Nonparametric estimation of the instantaneous transfer function of linear periodically time-varying systems excited by arbitrary signals
Faculty of Applied Engineering Sciences
New York, N.Y. :IEEE, 2012
Engineering sciences. Technology
IEEE International Instrumentation and Measurement Technology Conference, (I2MTC), May 13-16, 2012, Graz
Recently, a nonparametric identification scheme was developed to achieve high quality estimates of the evolution of the time-varying dynamics of continuous-time periodically time-varying systems (PTV). The method was founded upon a local polynomial approximation of the harmonic transfer functions using a single experiment, and this within an output-error framework. The proposed method imposes restrictions on the type of input (i.e. a broad band periodic signal), which could be a limitation in certain applications, especially where the user is not able to impose the type of excitation signal. In this work, this assumption is relaxed, such that the methodology presented here allows for arbitrary inputs as long as its power spectrum is band-limited.
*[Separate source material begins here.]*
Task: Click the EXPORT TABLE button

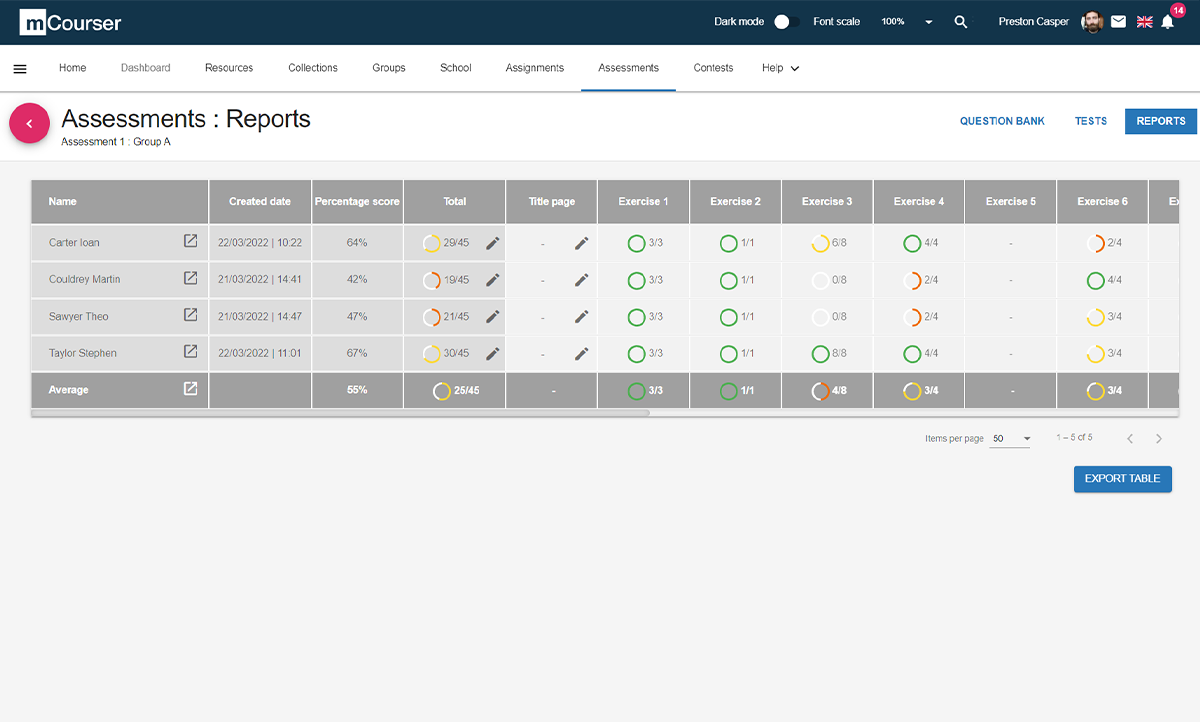Action: pos(1122,479)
On top of that, we assume that an integer number of periods of the time-variation are observed. Due to the non-periodicity of the input-output a transient term will pop up in the expression of the frequency domain model which can also locally be very well described by a polynomial. The price being paid to relax the assumption to arbitrary inputs is that we can no longer distinguish the nonlinear distortions from the noise disturbances if the system behaves to some extent nonlinearly. Therefore, in this paper we restrict ourselves to linear PTV systems. The identification scheme is supported by simulations and real measurements to show the robustness of the proposed method.